So what is the number one sign that a client is going to have trouble finding a place?
Confusion over where to live.
When a client wants to look all over Manhattan, I know we are in for a long and turbulent process.
Don’t get me wrong I LOVE being a tour guide, and I love talking about locations.
The tough part is the tradeoff. A 3.5 K Upper East Side 2BR looks very different than one in the East Village because of the difference in price per square foot. People end up wanting the space and amenities of the Upper East Side in a downtown location and get FRUSTRATED.
Think carefully about your priorities before you arrive in town.
I once had a client I planned with for 6 weeks, who really wanted to live in Soho or Chelsea. She asked me to take the whole day off to work with her, which is what I do when someone is making a special trip. Turns out the day before, her mom had a different agent show her apartments on the Upper East Side, and then got upset because the same money meant less fancy apartments downtown. I felt frustrated and I am sure they were let down.
Before you travel, have a frank discussion with your agent about your budget and priorities.
It is ESPECIALLY important when parents are involved, because often their agenda is different from their offspring. When parents want an elevator and a laundry room, but their child wants to live near art galleries, it can be hard to find a middle ground. Parents often have very strong opinions about location, and they might be based on an experience 20 or 30 years ago. Ask your agent, what does a 2K studio look like near Washington Square vs a 2K studio at 72nd and Broadway? It can be apples and oranges.
Consider whether your priorities are location, space, finish, amenities. If you have limited time to find an apartment, do yourself a favor. Focus on the areas where you really want to live. Open listings in NYC often don’t have photos and may not be advertised online at all. Take the time to dig for these hidden gems, in your dream neighborhood, instead of spreading yourself thin. If you are looking for something that does not exist, your agent should tell you when it is time to change strategies and explore a different neighborhood.
Finally, and this one is key, educate yourself on architecture. I am always surprised by the fact that people forget to consider what sorts of buildings exist in certain neighborhoods.

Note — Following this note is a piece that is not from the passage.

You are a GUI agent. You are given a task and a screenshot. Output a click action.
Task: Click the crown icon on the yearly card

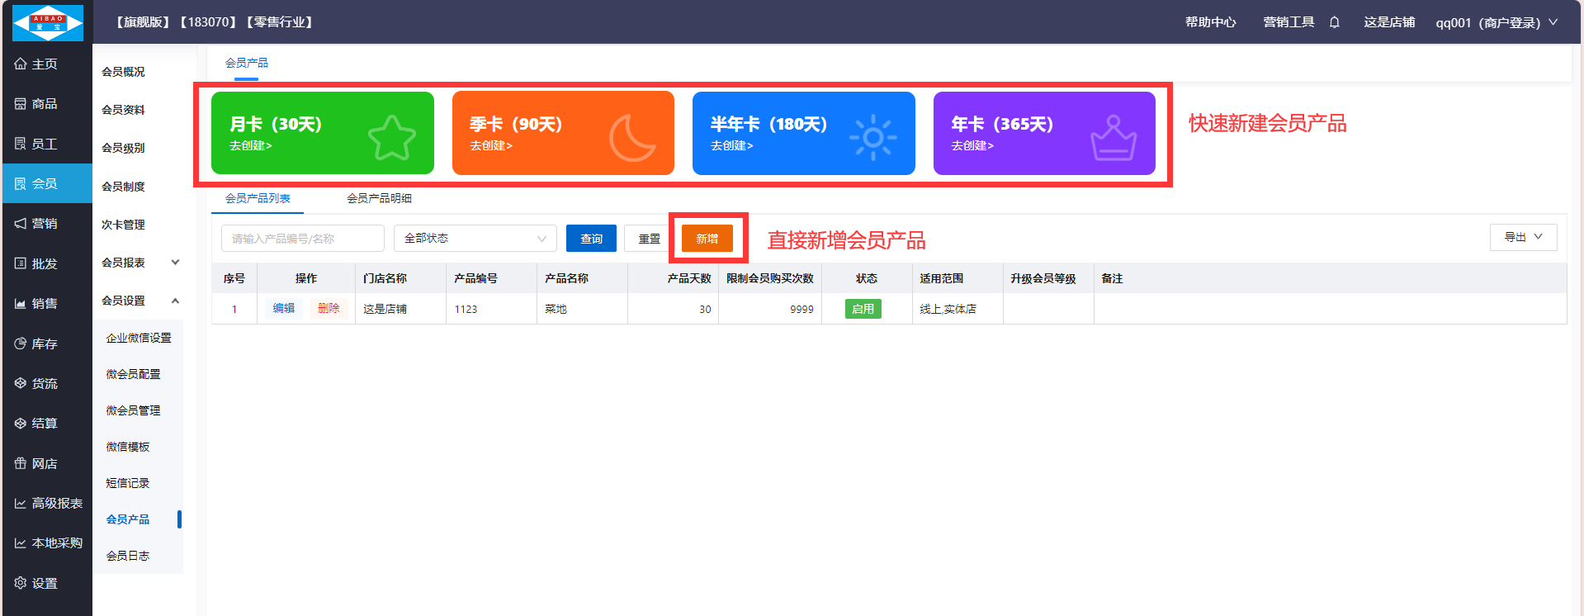click(1113, 138)
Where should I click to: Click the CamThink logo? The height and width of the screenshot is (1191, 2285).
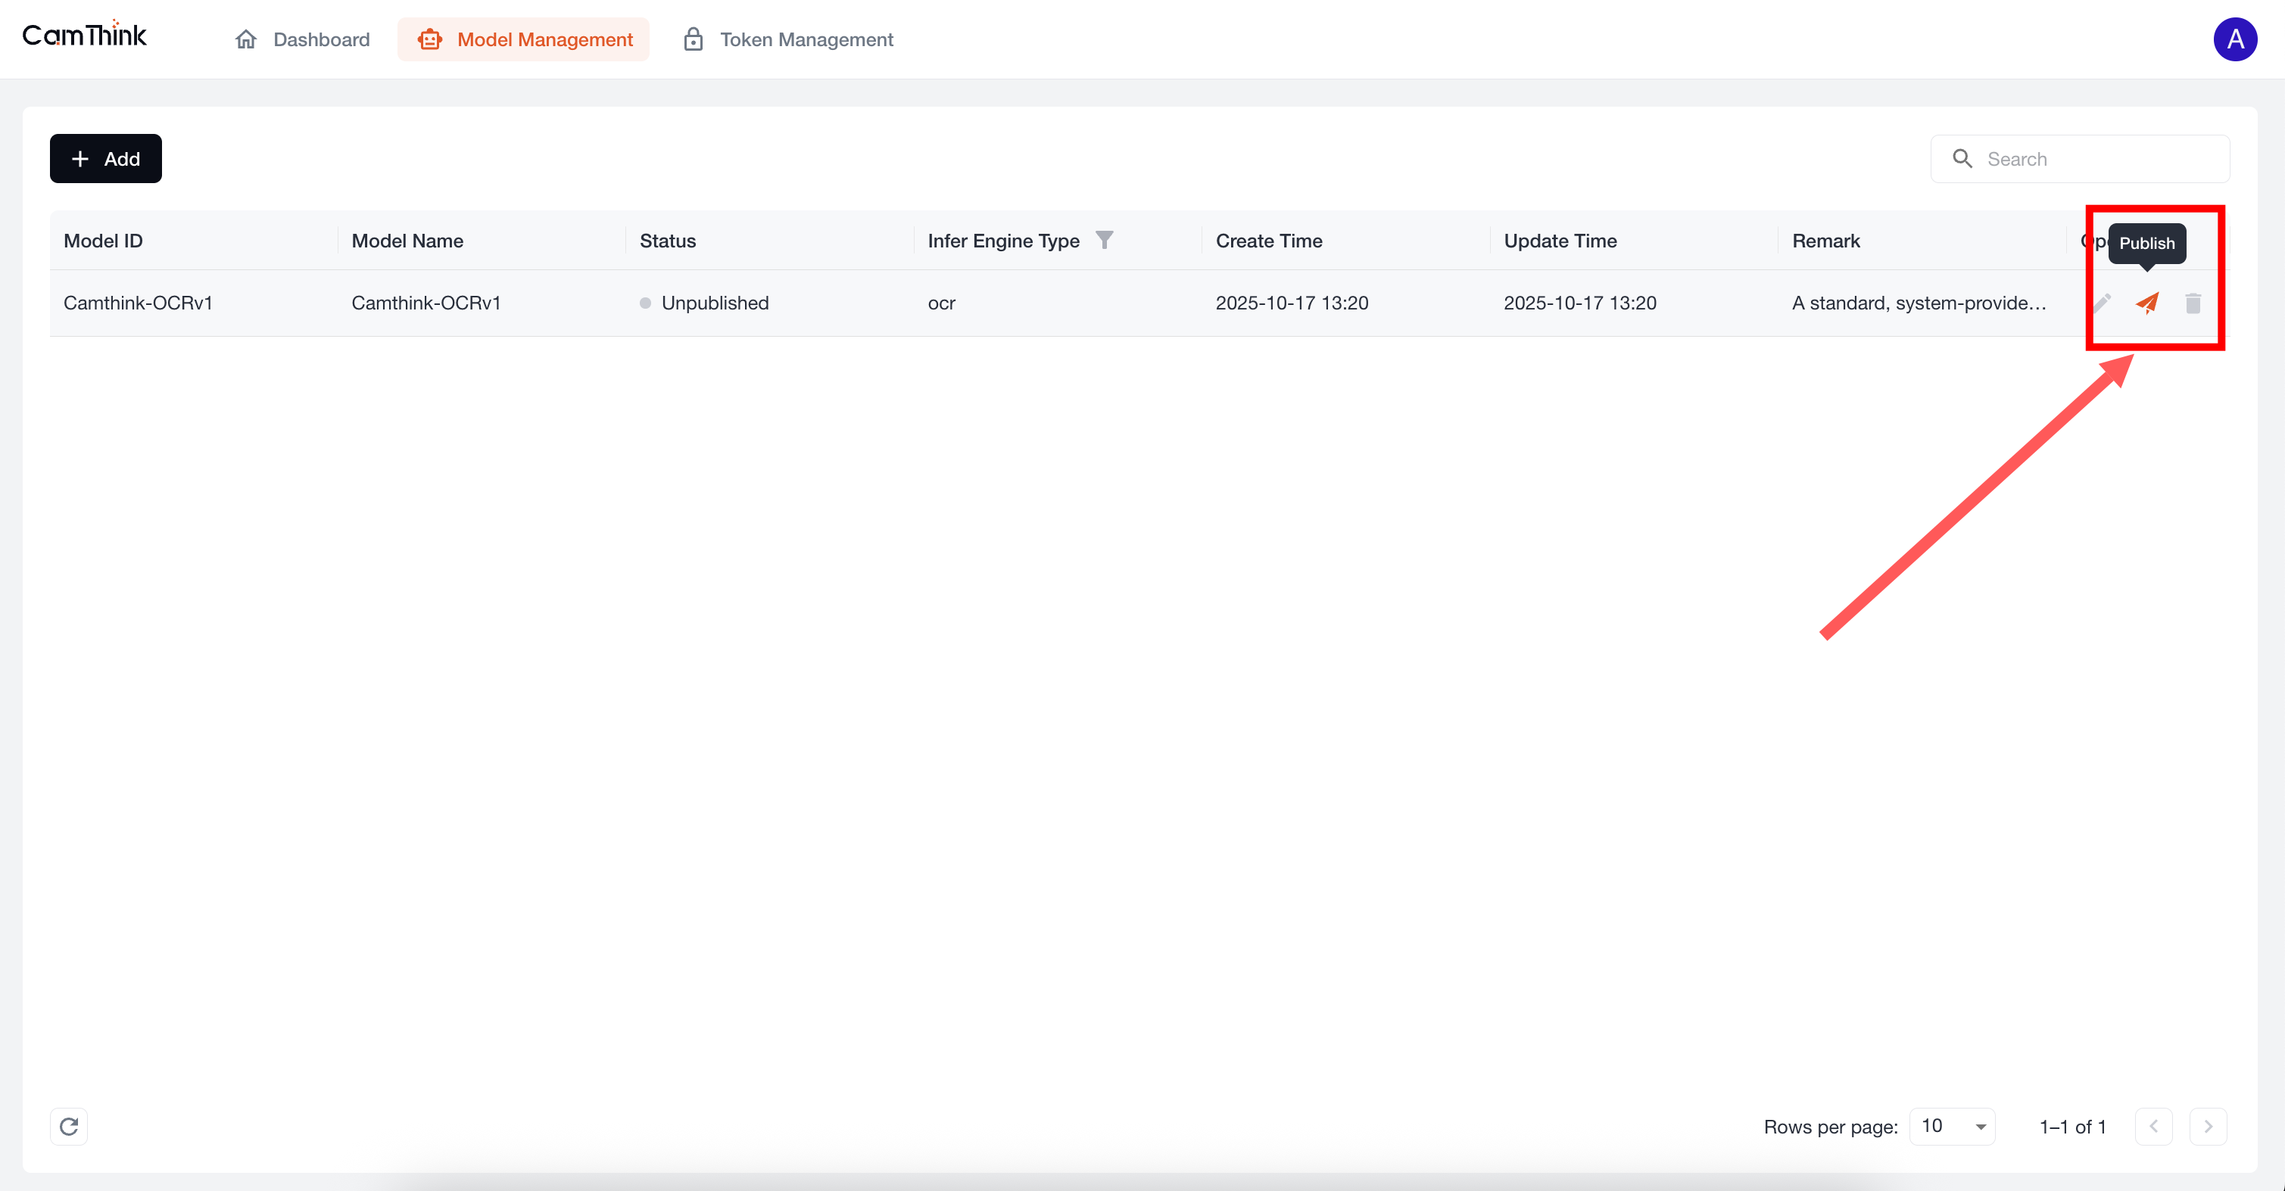click(84, 35)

If you like new construction, most likely you will not be looking in the West Village. Midtown West has amazing new buildings. There are relatively few buildings with elevators in the East Village, and those that are tend to be expensive or less central. Every August people come from all over the world wanting housing near NYU and the New School in a post-war- high rise style of building that is just not dominant in that area. Stuy- town or a dorm may be the best bet. Read about the architecture and history of the areas you want to live in, use google street view to stroll. Want to live in a high rise with a great view? Make sure there are tall buildings where you are hoping to live.